◆ **TASK INSTRUCTIONS**
Go to the line below containing "The height and width of the screenshot is (618, 1202)." and print exactly from there through the line containing "Given: Expand the Default Template dropdown", both included. Print nothing else.

*** RECORDED INFORMATION Section Begins ***

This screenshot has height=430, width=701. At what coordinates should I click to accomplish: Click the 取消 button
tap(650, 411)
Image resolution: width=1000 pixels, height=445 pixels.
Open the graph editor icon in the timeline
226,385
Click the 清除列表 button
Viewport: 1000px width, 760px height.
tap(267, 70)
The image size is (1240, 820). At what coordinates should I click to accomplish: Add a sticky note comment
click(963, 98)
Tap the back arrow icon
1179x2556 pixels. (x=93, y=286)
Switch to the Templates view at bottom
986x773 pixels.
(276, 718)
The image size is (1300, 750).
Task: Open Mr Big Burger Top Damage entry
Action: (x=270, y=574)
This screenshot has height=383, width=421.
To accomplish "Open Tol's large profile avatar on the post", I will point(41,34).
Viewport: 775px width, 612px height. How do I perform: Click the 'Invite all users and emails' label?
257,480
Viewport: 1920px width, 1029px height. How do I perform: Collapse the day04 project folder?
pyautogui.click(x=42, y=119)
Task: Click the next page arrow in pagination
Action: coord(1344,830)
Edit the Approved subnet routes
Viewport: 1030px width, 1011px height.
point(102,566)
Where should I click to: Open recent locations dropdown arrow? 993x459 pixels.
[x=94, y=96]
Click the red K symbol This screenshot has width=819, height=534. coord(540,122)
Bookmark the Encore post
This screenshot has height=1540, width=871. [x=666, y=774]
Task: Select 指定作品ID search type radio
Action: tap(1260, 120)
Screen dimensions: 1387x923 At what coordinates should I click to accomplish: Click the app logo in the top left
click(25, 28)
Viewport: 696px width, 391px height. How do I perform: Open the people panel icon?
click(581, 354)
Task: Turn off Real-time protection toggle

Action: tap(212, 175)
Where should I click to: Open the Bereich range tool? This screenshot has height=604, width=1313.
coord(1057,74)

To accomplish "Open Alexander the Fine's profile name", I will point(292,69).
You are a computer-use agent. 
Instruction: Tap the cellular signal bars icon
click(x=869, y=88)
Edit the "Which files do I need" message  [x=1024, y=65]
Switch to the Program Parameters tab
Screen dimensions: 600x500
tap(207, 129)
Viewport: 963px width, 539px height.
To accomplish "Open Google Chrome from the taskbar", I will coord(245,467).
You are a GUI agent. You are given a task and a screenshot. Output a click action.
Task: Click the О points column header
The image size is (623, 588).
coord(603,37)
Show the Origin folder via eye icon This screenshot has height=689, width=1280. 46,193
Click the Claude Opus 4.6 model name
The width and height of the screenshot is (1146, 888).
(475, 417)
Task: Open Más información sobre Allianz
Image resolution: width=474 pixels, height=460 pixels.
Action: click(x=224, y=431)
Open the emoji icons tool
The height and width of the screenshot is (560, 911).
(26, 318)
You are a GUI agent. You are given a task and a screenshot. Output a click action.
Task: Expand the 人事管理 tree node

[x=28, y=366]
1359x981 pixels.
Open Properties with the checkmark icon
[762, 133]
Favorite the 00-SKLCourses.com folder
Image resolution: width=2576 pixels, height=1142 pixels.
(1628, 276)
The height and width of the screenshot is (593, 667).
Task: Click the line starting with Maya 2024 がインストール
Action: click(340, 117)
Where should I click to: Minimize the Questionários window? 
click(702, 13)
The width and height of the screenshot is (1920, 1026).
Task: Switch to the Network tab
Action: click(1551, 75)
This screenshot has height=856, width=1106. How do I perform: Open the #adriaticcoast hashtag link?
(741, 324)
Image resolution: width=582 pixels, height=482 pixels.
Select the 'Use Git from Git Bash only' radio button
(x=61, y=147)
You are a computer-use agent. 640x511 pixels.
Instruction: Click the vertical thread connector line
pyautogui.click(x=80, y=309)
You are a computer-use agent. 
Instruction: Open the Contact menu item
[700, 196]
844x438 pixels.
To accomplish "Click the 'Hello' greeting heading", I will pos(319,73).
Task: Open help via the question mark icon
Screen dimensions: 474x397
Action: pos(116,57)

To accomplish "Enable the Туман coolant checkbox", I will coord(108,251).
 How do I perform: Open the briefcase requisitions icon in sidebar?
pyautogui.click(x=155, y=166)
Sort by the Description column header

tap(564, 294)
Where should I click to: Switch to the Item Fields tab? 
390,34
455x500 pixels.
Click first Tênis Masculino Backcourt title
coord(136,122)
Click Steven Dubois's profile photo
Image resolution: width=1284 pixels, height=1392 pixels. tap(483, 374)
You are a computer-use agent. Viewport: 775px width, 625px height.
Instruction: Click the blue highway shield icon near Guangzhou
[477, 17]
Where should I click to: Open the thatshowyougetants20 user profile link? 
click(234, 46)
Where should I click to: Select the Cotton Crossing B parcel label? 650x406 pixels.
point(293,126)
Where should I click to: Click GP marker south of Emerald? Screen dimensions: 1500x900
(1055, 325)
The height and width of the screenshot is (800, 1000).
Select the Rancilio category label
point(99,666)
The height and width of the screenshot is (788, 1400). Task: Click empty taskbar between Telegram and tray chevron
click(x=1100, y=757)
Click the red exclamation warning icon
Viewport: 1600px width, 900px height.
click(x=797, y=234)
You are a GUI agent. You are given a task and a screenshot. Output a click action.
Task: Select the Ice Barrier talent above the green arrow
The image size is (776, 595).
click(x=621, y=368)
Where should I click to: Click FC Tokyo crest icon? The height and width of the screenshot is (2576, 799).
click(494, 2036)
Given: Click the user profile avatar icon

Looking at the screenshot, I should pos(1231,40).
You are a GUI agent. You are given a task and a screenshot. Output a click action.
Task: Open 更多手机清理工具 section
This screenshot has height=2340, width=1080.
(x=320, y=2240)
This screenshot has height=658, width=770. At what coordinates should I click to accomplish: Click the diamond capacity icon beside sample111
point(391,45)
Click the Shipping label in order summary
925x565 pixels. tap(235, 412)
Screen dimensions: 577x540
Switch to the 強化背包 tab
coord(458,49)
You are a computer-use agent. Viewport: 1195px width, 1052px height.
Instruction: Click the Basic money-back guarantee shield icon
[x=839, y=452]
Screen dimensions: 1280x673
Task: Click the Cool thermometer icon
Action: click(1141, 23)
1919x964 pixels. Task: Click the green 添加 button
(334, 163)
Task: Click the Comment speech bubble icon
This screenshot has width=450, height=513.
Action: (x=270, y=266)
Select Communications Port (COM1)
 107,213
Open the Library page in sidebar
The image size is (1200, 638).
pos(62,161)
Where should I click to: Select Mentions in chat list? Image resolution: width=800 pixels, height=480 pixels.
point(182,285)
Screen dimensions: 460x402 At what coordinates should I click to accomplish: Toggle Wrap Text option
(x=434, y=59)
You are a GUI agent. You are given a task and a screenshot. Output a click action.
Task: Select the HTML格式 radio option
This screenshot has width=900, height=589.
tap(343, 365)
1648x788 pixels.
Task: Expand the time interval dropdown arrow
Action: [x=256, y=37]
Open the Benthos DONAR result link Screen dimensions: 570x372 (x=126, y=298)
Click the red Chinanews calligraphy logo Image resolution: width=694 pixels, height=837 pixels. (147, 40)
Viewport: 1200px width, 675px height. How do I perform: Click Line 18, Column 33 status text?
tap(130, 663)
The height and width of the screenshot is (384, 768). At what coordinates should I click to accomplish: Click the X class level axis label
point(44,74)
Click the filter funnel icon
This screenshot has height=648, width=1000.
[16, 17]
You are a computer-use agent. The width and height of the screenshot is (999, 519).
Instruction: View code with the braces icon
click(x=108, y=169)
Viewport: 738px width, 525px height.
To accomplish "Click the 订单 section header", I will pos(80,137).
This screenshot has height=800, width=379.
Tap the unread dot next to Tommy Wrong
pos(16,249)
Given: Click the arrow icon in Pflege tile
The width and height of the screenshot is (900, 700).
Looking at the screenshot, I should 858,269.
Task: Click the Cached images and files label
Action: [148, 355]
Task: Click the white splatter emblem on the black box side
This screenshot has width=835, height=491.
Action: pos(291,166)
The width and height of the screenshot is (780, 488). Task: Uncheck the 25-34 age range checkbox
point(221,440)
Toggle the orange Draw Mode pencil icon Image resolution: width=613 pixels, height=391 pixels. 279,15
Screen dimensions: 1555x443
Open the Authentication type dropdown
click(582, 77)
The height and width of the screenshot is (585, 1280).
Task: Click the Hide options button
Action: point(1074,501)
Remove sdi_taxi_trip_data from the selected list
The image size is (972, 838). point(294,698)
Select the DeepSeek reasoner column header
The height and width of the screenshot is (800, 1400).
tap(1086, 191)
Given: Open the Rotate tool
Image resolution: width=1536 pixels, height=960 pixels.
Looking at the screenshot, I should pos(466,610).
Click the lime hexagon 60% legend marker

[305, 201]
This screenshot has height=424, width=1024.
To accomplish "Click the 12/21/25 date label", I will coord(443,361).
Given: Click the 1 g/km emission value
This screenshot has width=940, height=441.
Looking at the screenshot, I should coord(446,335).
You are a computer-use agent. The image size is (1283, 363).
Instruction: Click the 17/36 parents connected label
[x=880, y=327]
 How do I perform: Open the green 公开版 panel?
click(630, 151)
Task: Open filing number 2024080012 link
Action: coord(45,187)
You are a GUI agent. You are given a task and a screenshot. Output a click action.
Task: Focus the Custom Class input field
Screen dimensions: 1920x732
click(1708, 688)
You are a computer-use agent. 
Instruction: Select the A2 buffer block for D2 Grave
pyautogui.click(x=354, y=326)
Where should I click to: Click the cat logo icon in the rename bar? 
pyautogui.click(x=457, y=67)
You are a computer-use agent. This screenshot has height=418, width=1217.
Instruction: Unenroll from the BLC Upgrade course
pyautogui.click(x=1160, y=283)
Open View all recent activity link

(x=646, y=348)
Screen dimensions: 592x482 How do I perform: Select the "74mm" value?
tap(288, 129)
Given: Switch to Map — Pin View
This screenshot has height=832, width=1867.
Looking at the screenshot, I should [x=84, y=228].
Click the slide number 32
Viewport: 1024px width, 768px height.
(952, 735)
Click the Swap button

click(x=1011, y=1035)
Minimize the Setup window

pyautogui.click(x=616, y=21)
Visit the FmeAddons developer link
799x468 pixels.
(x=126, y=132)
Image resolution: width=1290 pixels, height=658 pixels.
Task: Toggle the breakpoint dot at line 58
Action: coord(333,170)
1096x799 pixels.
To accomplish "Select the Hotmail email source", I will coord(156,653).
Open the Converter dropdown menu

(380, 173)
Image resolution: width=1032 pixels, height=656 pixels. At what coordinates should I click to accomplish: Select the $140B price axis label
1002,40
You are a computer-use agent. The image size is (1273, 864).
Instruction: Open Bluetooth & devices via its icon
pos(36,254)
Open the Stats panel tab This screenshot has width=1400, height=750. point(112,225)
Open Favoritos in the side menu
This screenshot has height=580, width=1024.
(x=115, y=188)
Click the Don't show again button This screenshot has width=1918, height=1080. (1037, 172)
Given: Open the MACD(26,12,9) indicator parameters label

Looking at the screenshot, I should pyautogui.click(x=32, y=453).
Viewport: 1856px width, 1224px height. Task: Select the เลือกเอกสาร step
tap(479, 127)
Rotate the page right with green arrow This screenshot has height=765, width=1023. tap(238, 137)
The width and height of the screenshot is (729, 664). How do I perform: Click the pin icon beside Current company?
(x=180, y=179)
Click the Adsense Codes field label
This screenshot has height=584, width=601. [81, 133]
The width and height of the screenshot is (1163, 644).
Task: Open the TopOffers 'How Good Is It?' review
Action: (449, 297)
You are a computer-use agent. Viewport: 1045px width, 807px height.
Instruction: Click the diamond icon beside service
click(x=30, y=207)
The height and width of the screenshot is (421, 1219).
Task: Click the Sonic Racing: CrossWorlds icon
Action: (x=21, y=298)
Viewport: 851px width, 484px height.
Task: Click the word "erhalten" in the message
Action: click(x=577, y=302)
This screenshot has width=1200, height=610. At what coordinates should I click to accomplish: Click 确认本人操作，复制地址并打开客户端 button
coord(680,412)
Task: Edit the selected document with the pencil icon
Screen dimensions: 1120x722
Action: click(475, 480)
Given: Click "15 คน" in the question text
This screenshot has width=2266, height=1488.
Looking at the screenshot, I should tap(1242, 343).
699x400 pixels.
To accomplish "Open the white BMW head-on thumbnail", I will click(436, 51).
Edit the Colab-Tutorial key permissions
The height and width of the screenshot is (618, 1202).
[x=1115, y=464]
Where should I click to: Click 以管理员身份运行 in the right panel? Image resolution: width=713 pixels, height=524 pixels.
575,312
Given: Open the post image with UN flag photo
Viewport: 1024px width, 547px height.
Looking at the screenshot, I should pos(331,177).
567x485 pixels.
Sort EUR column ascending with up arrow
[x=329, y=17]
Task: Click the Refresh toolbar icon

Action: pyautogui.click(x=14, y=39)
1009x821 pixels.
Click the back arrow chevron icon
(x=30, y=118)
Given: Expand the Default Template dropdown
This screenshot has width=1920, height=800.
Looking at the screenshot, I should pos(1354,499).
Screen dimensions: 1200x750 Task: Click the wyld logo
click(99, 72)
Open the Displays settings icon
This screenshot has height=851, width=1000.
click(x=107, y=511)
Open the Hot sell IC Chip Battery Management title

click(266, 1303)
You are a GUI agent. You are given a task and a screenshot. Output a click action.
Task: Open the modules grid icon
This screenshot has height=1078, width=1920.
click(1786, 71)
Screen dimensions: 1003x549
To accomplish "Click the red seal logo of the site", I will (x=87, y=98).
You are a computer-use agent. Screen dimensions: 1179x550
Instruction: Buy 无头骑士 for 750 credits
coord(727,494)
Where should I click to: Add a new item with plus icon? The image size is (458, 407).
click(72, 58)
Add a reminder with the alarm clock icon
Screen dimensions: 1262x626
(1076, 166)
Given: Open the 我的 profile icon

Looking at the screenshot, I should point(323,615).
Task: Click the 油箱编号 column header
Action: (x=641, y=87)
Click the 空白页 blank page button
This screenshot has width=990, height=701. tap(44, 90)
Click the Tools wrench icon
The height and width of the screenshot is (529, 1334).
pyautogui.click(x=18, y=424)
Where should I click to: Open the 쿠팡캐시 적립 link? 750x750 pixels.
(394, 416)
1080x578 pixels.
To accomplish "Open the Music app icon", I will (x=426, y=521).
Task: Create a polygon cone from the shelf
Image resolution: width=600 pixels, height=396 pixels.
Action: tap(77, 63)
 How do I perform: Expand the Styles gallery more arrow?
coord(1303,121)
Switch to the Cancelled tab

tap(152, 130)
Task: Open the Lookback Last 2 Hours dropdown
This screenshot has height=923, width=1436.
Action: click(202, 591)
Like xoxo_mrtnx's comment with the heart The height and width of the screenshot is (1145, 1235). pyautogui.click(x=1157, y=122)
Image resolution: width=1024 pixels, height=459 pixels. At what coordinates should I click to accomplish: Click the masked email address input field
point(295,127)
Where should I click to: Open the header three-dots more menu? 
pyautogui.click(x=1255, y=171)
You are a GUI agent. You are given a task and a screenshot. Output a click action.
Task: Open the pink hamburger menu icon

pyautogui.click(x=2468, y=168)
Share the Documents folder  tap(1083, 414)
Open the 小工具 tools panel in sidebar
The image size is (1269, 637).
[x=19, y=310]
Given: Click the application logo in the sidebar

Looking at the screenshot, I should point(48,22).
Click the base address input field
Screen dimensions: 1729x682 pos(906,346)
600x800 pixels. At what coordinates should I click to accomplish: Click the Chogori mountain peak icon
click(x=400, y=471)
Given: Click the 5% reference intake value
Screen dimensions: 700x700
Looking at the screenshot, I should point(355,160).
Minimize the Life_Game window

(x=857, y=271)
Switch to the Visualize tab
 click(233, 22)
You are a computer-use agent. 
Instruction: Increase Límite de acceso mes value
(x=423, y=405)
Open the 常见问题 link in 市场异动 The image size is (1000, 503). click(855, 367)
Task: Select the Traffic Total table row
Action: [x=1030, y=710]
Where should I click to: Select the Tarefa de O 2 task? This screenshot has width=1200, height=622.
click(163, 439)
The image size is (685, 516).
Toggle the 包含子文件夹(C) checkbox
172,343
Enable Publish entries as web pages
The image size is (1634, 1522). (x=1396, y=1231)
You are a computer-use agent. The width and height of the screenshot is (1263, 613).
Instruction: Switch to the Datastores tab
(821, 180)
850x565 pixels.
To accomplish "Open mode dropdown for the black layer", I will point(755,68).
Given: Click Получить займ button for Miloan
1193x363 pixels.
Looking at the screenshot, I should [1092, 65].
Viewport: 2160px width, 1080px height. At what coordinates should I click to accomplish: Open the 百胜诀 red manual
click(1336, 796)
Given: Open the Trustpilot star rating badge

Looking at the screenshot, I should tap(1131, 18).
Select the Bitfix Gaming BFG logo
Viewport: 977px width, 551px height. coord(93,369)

*** RECORDED INFORMATION Section Ends ***

◆ **OUTPUT OF THE EXERCISE**
The height and width of the screenshot is (618, 1202).
[x=1115, y=464]
Where should I click to: Click 以管理员身份运行 in the right panel? Image resolution: width=713 pixels, height=524 pixels.
575,312
Given: Open the post image with UN flag photo
Viewport: 1024px width, 547px height.
Looking at the screenshot, I should pos(331,177).
567x485 pixels.
Sort EUR column ascending with up arrow
[x=329, y=17]
Task: Click the Refresh toolbar icon

Action: pyautogui.click(x=14, y=39)
1009x821 pixels.
Click the back arrow chevron icon
(x=30, y=118)
Given: Expand the Default Template dropdown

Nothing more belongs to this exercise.